◆ **EXERCISE INSTRUCTIONS**:
Update the listing below so that "Image resolution" reads "Screenshot size" wherever it occurs, with everything else left unchanged. Omit the picture lines from your answer.

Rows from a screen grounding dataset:

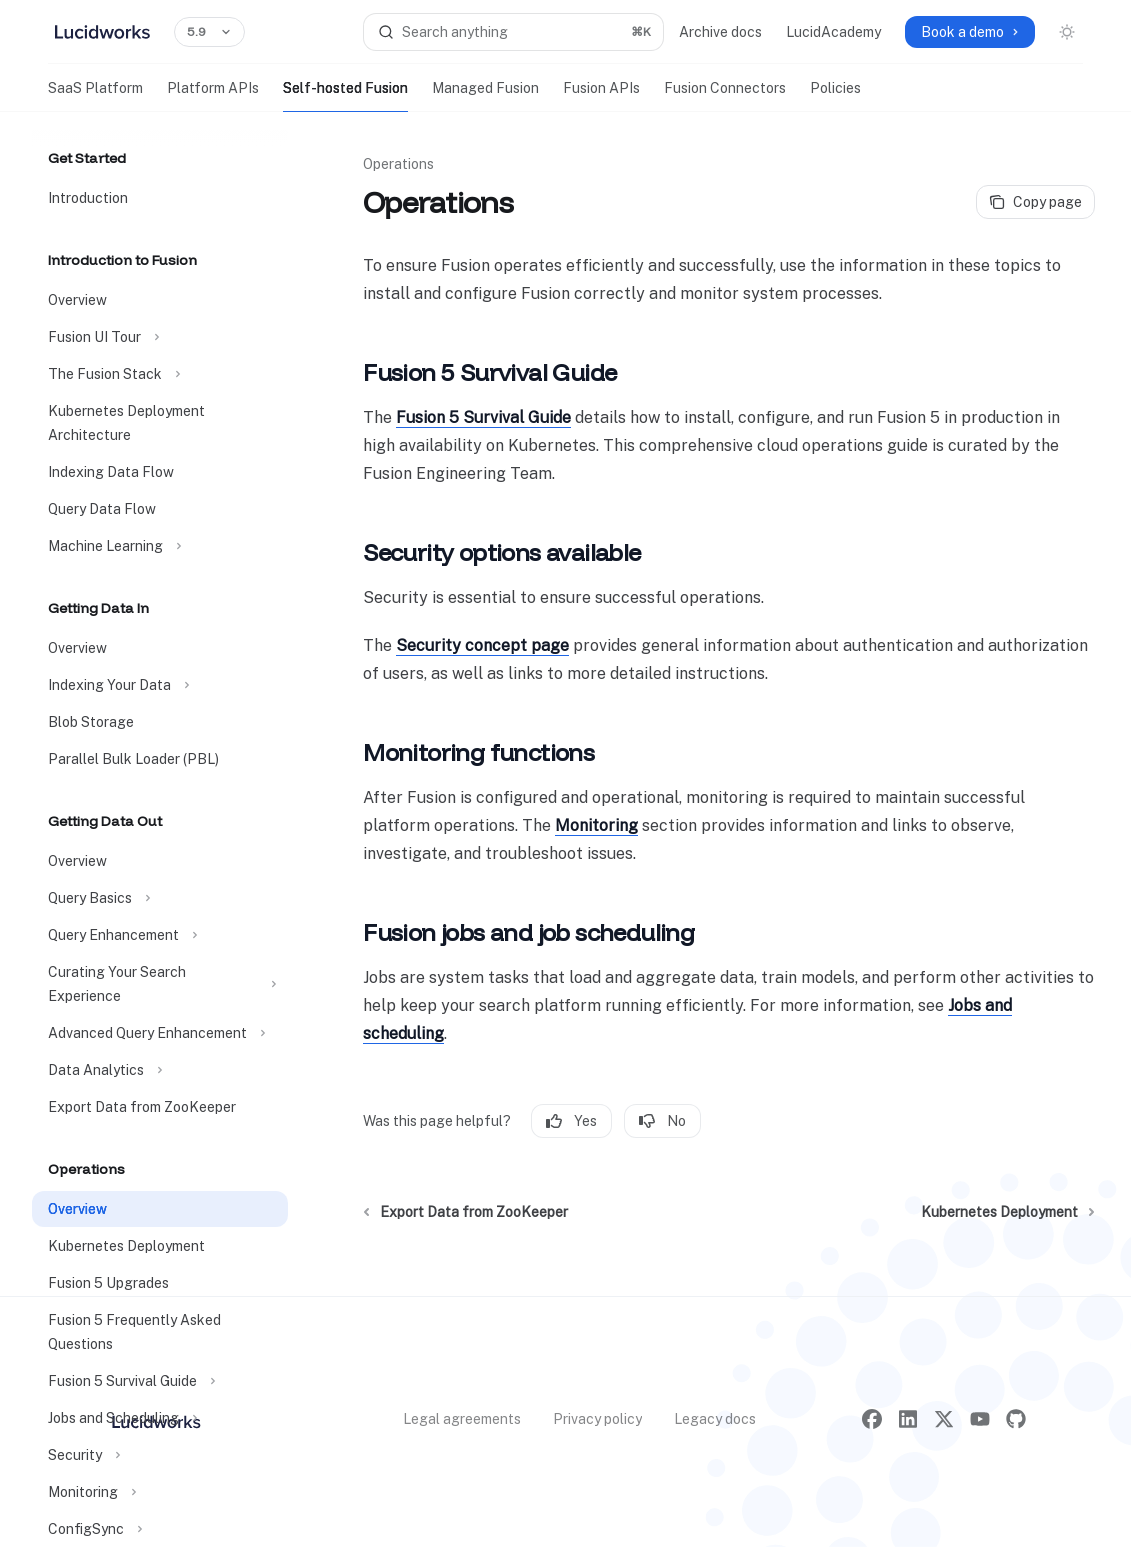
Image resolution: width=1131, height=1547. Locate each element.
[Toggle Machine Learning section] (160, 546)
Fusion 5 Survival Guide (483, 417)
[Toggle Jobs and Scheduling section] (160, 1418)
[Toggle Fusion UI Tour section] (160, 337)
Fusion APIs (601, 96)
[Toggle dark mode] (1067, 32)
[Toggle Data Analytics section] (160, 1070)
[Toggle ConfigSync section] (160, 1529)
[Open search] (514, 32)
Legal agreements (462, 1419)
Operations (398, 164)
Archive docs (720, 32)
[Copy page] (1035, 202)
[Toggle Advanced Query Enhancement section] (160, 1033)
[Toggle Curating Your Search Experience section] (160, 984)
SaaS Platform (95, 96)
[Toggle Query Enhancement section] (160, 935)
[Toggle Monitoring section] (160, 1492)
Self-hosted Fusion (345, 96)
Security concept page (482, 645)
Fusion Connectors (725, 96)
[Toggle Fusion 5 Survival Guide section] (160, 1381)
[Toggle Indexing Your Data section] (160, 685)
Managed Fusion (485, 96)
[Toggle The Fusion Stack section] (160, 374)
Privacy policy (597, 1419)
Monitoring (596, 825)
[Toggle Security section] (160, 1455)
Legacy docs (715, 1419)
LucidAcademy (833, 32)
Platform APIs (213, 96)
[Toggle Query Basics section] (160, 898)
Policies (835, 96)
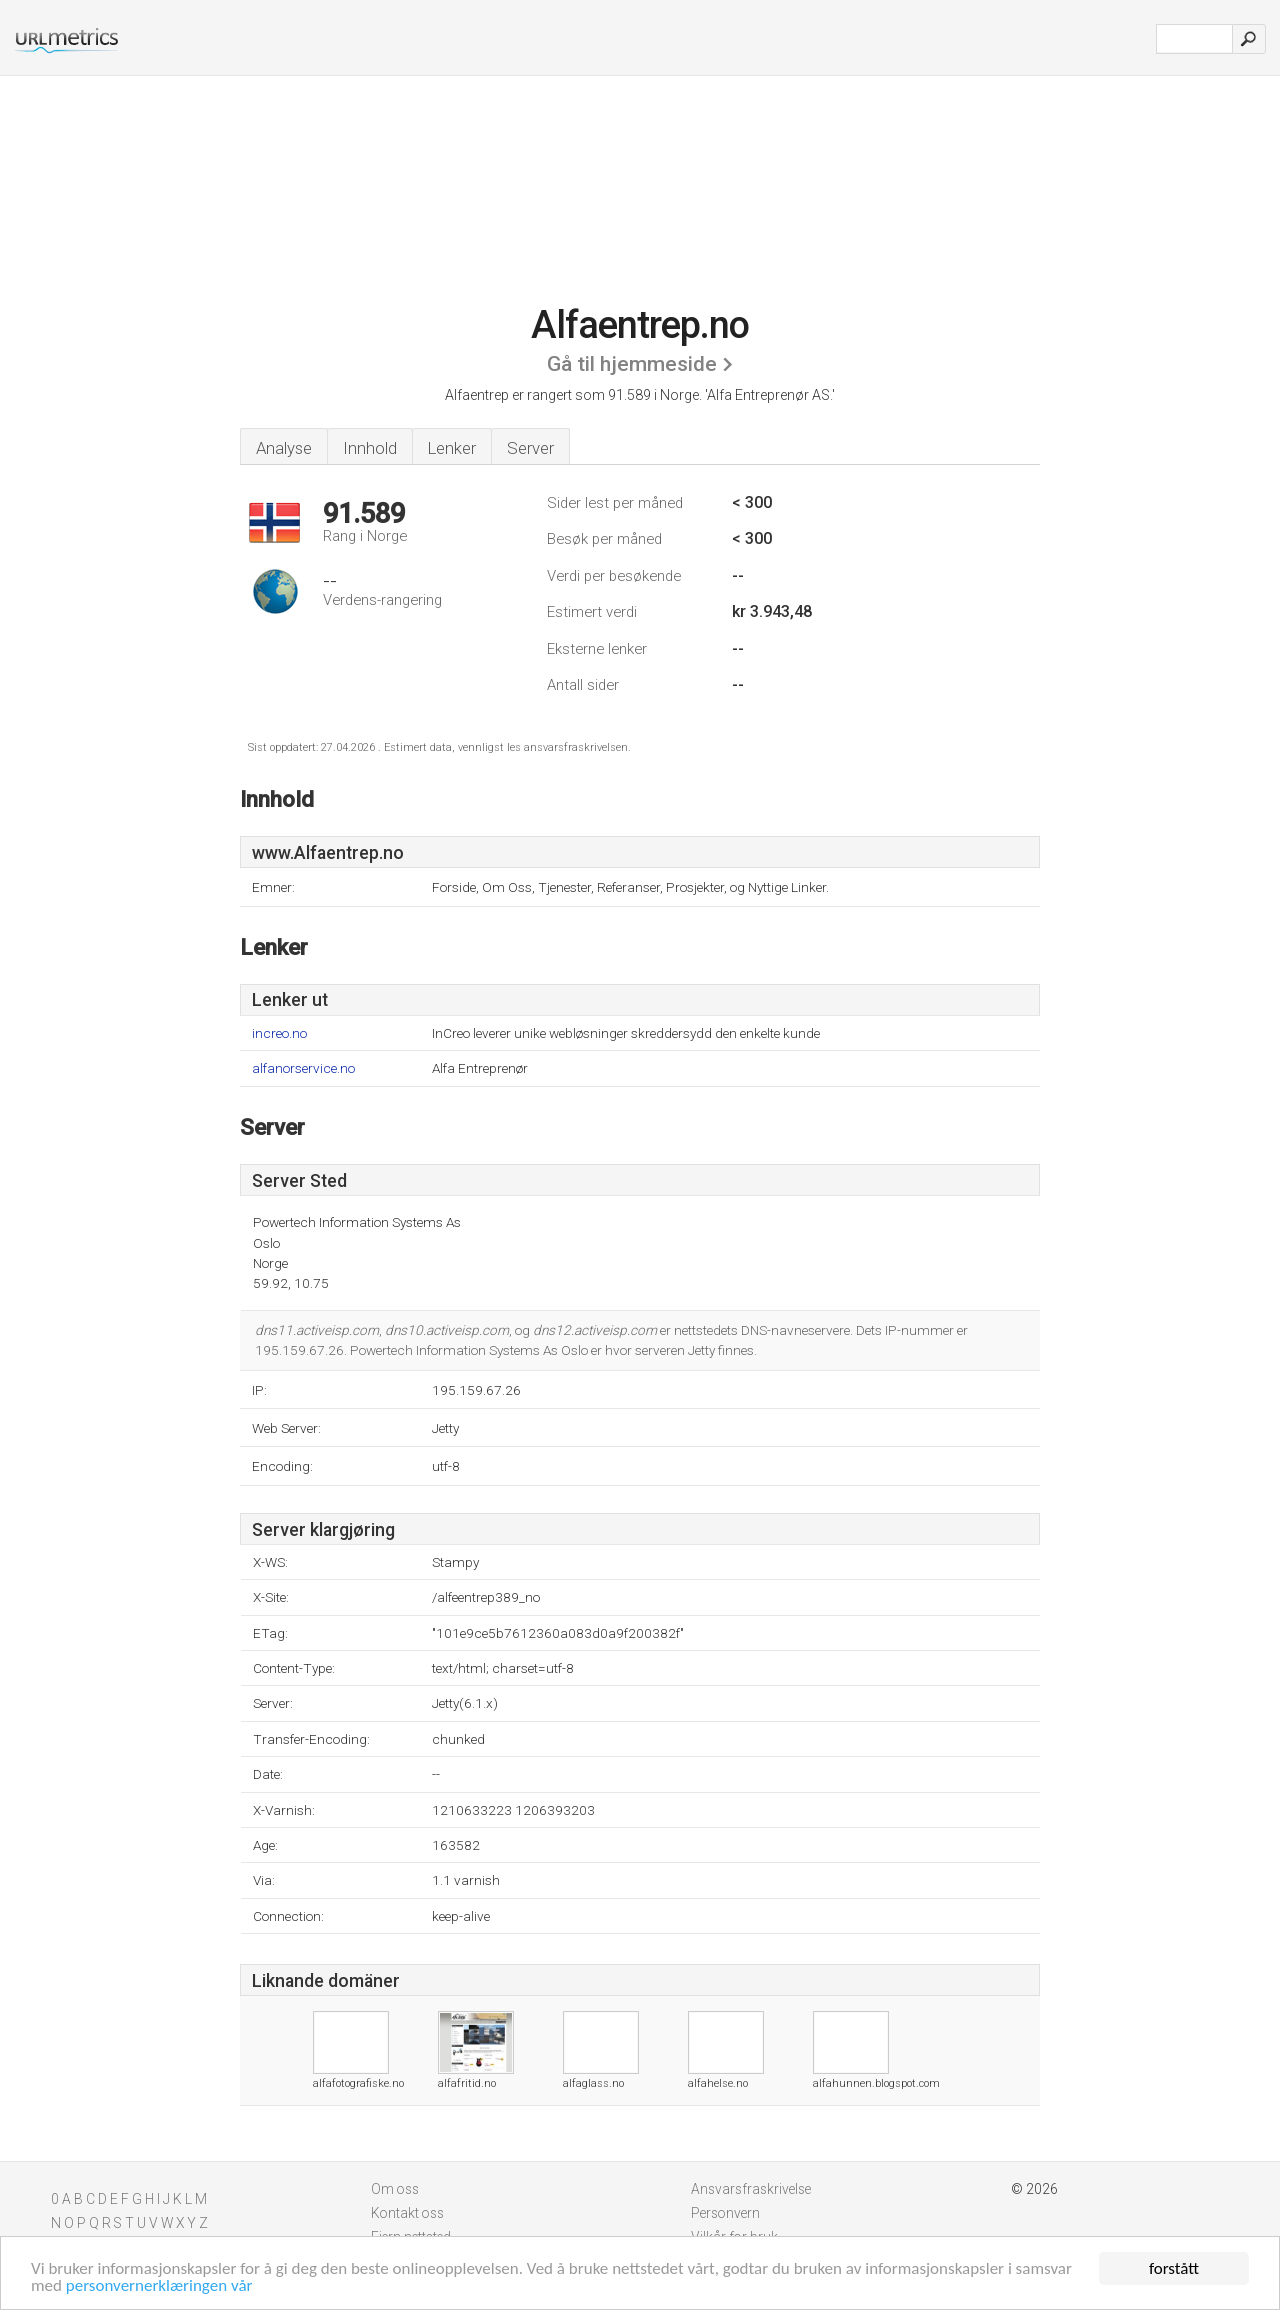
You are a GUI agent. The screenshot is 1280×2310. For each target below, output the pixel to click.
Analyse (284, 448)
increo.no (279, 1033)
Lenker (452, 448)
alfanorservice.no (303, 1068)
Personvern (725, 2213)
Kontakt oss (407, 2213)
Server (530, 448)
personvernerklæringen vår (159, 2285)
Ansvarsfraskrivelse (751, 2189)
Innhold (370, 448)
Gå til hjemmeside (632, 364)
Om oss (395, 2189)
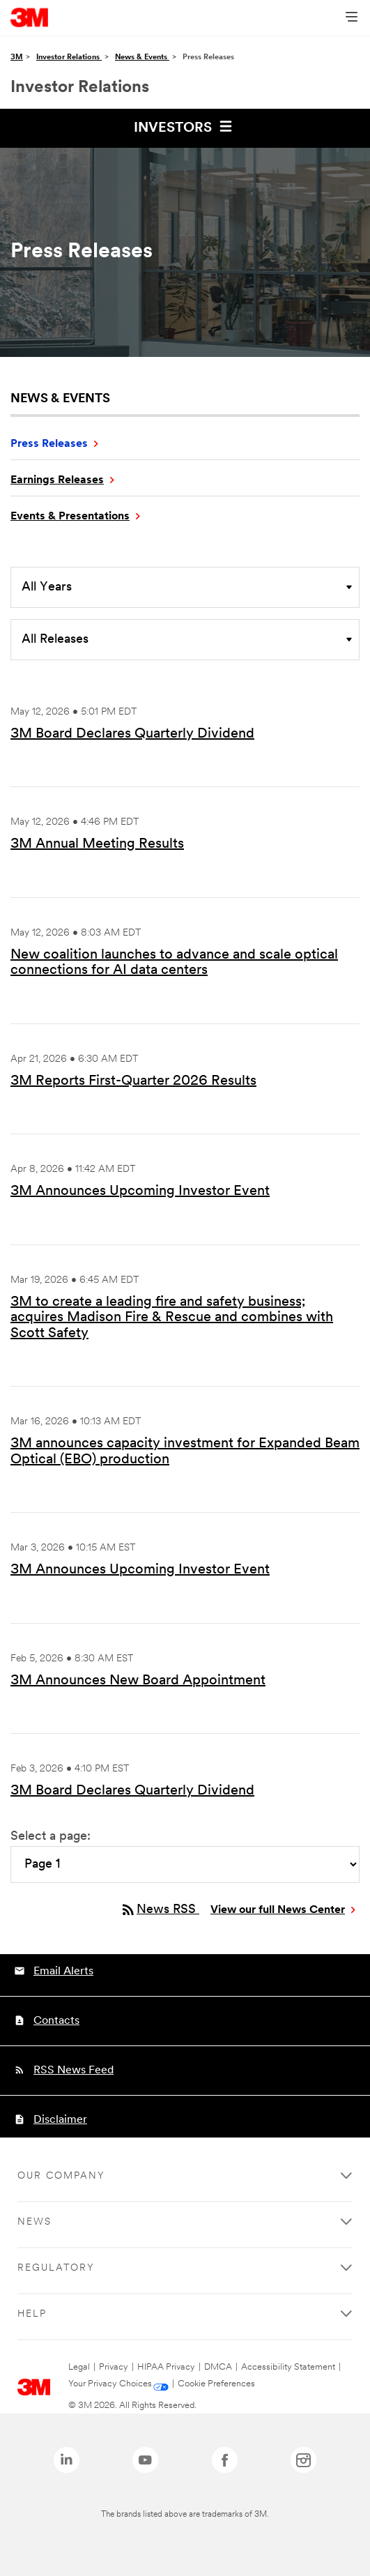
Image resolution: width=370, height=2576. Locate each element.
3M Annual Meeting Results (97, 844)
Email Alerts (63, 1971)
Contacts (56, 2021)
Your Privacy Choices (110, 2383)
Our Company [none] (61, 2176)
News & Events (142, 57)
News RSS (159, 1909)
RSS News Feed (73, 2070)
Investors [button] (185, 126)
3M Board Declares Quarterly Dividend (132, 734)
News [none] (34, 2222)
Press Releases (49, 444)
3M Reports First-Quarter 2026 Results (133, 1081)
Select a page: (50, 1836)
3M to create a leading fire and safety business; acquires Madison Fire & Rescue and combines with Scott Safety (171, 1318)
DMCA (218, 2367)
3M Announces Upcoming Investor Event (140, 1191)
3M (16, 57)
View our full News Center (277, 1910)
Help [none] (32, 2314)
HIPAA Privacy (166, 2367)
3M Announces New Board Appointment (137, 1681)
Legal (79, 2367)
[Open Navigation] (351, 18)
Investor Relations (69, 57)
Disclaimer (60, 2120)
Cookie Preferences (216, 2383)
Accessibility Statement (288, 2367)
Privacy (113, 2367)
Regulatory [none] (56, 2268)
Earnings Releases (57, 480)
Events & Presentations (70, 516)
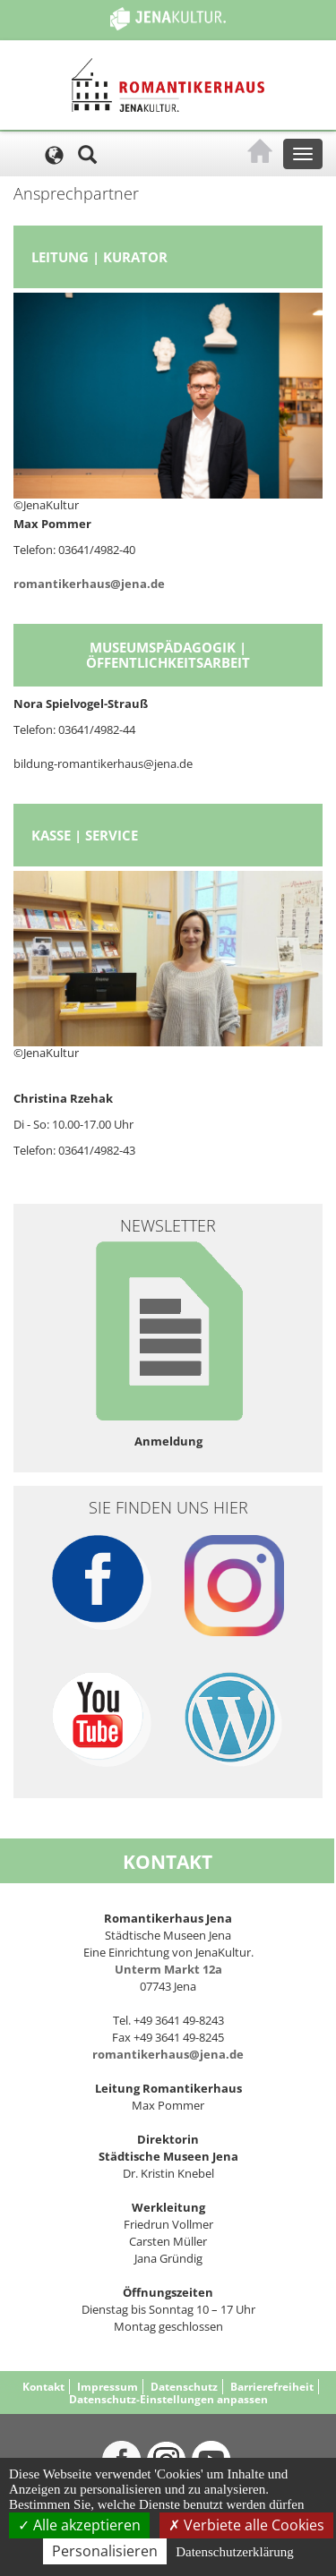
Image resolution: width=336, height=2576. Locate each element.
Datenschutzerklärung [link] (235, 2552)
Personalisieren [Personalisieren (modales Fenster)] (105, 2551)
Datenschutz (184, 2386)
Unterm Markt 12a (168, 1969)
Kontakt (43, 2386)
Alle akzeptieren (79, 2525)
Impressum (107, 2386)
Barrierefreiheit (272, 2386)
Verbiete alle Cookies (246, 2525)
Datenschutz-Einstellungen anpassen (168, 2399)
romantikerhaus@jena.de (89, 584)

◆ **EXERCISE OUTPUT**:
Screenshot size: width=1131, height=1547. Locate each element.
[Toggle Machine Learning section] (160, 546)
Fusion 5 Survival Guide (483, 417)
[Toggle Jobs and Scheduling section] (160, 1418)
[Toggle Fusion UI Tour section] (160, 337)
Fusion APIs (601, 96)
[Toggle dark mode] (1067, 32)
[Toggle Data Analytics section] (160, 1070)
[Toggle ConfigSync section] (160, 1529)
[Open search] (514, 32)
Legal agreements (462, 1419)
Operations (398, 164)
Archive docs (720, 32)
[Copy page] (1035, 202)
[Toggle Advanced Query Enhancement section] (160, 1033)
[Toggle Curating Your Search Experience section] (160, 984)
SaaS Platform (95, 96)
[Toggle Query Enhancement section] (160, 935)
[Toggle Monitoring section] (160, 1492)
Self-hosted Fusion (345, 96)
Security concept page (482, 645)
Fusion Connectors (725, 96)
[Toggle Fusion 5 Survival Guide section] (160, 1381)
[Toggle Indexing Your Data section] (160, 685)
Managed Fusion (485, 96)
[Toggle The Fusion Stack section] (160, 374)
Privacy policy (597, 1419)
Monitoring (596, 825)
[Toggle Security section] (160, 1455)
Legacy docs (715, 1419)
LucidAcademy (833, 32)
Platform APIs (213, 96)
[Toggle Query Basics section] (160, 898)
Policies (835, 96)
You are a GUI agent. The screenshot is 1280×2310. For each target below, output the pixel to click.
Analyse (284, 448)
increo.no (279, 1033)
Lenker (452, 448)
alfanorservice.no (303, 1068)
Personvern (725, 2213)
Kontakt oss (407, 2213)
Server (530, 448)
personvernerklæringen vår (159, 2285)
Ansvarsfraskrivelse (751, 2189)
Innhold (370, 448)
Gå til hjemmeside (632, 364)
Om oss (395, 2189)
Screenshot size: width=370, height=2576. Locate each element.
3M Annual Meeting Results (97, 844)
Email Alerts (63, 1971)
Contacts (56, 2021)
Your Privacy Choices (110, 2383)
Our Company [none] (61, 2176)
News & Events (142, 57)
News RSS (159, 1909)
RSS News Feed (73, 2070)
Investors [button] (185, 126)
3M Board Declares Quarterly Dividend (132, 734)
News [none] (34, 2222)
Press Releases (49, 444)
3M Reports First-Quarter 2026 Results (133, 1081)
Select a page: (50, 1836)
3M to create a leading fire and safety business; acquires Madison Fire & Rescue and combines with Scott Safety (171, 1318)
DMCA (218, 2367)
3M Announces Upcoming Investor Event (140, 1191)
3M (16, 57)
View our full News Center (277, 1910)
Help [none] (32, 2314)
HIPAA Privacy (166, 2367)
3M Announces New Board Appointment (137, 1681)
Legal (79, 2367)
[Open Navigation] (351, 18)
Investor Relations (69, 57)
Disclaimer (60, 2120)
Cookie Preferences (216, 2383)
Accessibility Statement (288, 2367)
Privacy (113, 2367)
Regulatory [none] (56, 2268)
Earnings Releases (57, 480)
Events & Presentations (70, 516)
Screenshot size: width=336, height=2576. Locate each element.
Datenschutzerklärung [link] (235, 2552)
Personalisieren [Personalisieren (modales Fenster)] (105, 2551)
Datenschutz (184, 2386)
Unterm Markt 12a (168, 1969)
Kontakt (43, 2386)
Alle akzeptieren (79, 2525)
Impressum (107, 2386)
Barrierefreiheit (272, 2386)
Verbiete alle Cookies (246, 2525)
Datenschutz-Einstellungen anpassen (168, 2399)
romantikerhaus@jena.de (89, 584)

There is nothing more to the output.